WRITTEN EXERCISE: Copy these lines word for word, covering every one of the records.

(Records)
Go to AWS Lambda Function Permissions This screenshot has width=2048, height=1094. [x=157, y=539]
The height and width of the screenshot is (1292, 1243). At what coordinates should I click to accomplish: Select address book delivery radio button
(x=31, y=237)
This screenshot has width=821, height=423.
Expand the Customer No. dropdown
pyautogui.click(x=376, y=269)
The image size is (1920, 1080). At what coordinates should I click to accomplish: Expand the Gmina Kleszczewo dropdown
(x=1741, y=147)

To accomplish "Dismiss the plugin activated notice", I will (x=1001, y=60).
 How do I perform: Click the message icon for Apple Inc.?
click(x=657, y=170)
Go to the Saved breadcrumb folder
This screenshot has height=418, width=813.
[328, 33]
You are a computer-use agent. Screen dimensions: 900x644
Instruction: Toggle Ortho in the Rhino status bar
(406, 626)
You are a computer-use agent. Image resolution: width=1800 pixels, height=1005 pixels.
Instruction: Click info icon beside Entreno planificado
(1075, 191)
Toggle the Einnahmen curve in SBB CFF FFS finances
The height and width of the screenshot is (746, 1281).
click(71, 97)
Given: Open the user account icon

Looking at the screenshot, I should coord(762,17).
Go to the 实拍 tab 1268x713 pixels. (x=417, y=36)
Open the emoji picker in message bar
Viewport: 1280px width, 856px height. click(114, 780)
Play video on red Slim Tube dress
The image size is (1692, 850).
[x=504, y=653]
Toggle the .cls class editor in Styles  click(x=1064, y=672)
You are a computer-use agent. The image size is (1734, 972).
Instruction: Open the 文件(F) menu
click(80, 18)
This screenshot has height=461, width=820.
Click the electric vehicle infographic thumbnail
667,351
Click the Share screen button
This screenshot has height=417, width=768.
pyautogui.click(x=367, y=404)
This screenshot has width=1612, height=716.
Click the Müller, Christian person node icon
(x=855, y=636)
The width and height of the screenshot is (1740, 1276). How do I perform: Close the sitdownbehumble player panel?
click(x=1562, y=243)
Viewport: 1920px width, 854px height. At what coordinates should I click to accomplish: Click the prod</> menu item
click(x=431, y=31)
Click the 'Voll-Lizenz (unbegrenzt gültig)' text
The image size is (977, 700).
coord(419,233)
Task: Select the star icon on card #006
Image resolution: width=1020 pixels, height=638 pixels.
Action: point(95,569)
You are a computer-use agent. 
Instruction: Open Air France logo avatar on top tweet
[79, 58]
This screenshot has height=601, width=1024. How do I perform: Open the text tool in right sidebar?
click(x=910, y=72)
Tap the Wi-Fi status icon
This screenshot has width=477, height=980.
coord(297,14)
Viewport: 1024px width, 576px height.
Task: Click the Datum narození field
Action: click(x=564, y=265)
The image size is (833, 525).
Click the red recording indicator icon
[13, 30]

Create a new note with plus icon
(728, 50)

OUTPUT OF THE TASK:
Go to AWS Lambda Function Permissions This screenshot has width=2048, height=1094. [x=157, y=539]
The height and width of the screenshot is (1292, 1243). At what coordinates should I click to accomplish: Select address book delivery radio button
(x=31, y=237)
This screenshot has width=821, height=423.
Expand the Customer No. dropdown
pyautogui.click(x=376, y=269)
The image size is (1920, 1080). At what coordinates should I click to accomplish: Expand the Gmina Kleszczewo dropdown
(x=1741, y=147)

To accomplish "Dismiss the plugin activated notice", I will (x=1001, y=60).
 How do I perform: Click the message icon for Apple Inc.?
click(x=657, y=170)
Go to the Saved breadcrumb folder
This screenshot has height=418, width=813.
[328, 33]
You are a computer-use agent. Screen dimensions: 900x644
Instruction: Toggle Ortho in the Rhino status bar
(406, 626)
You are a computer-use agent. Image resolution: width=1800 pixels, height=1005 pixels.
Instruction: Click info icon beside Entreno planificado
(1075, 191)
Toggle the Einnahmen curve in SBB CFF FFS finances
The height and width of the screenshot is (746, 1281).
click(71, 97)
Given: Open the user account icon

Looking at the screenshot, I should coord(762,17).
Go to the 实拍 tab 1268x713 pixels. (x=417, y=36)
Open the emoji picker in message bar
Viewport: 1280px width, 856px height. click(114, 780)
Play video on red Slim Tube dress
The image size is (1692, 850).
[x=504, y=653]
Toggle the .cls class editor in Styles  click(x=1064, y=672)
You are a computer-use agent. The image size is (1734, 972).
Instruction: Open the 文件(F) menu
click(80, 18)
This screenshot has height=461, width=820.
Click the electric vehicle infographic thumbnail
667,351
Click the Share screen button
This screenshot has height=417, width=768.
pyautogui.click(x=367, y=404)
This screenshot has width=1612, height=716.
Click the Müller, Christian person node icon
(x=855, y=636)
The width and height of the screenshot is (1740, 1276). How do I perform: Close the sitdownbehumble player panel?
click(x=1562, y=243)
Viewport: 1920px width, 854px height. At what coordinates should I click to accomplish: Click the prod</> menu item
click(x=431, y=31)
Click the 'Voll-Lizenz (unbegrenzt gültig)' text
The image size is (977, 700).
coord(419,233)
Task: Select the star icon on card #006
Image resolution: width=1020 pixels, height=638 pixels.
Action: point(95,569)
You are a computer-use agent. 
Instruction: Open Air France logo avatar on top tweet
[79, 58]
This screenshot has height=601, width=1024. How do I perform: Open the text tool in right sidebar?
click(x=910, y=72)
Tap the Wi-Fi status icon
This screenshot has width=477, height=980.
coord(297,14)
Viewport: 1024px width, 576px height.
Task: Click the Datum narození field
Action: click(x=564, y=265)
The image size is (833, 525).
Click the red recording indicator icon
[13, 30]

Create a new note with plus icon
(728, 50)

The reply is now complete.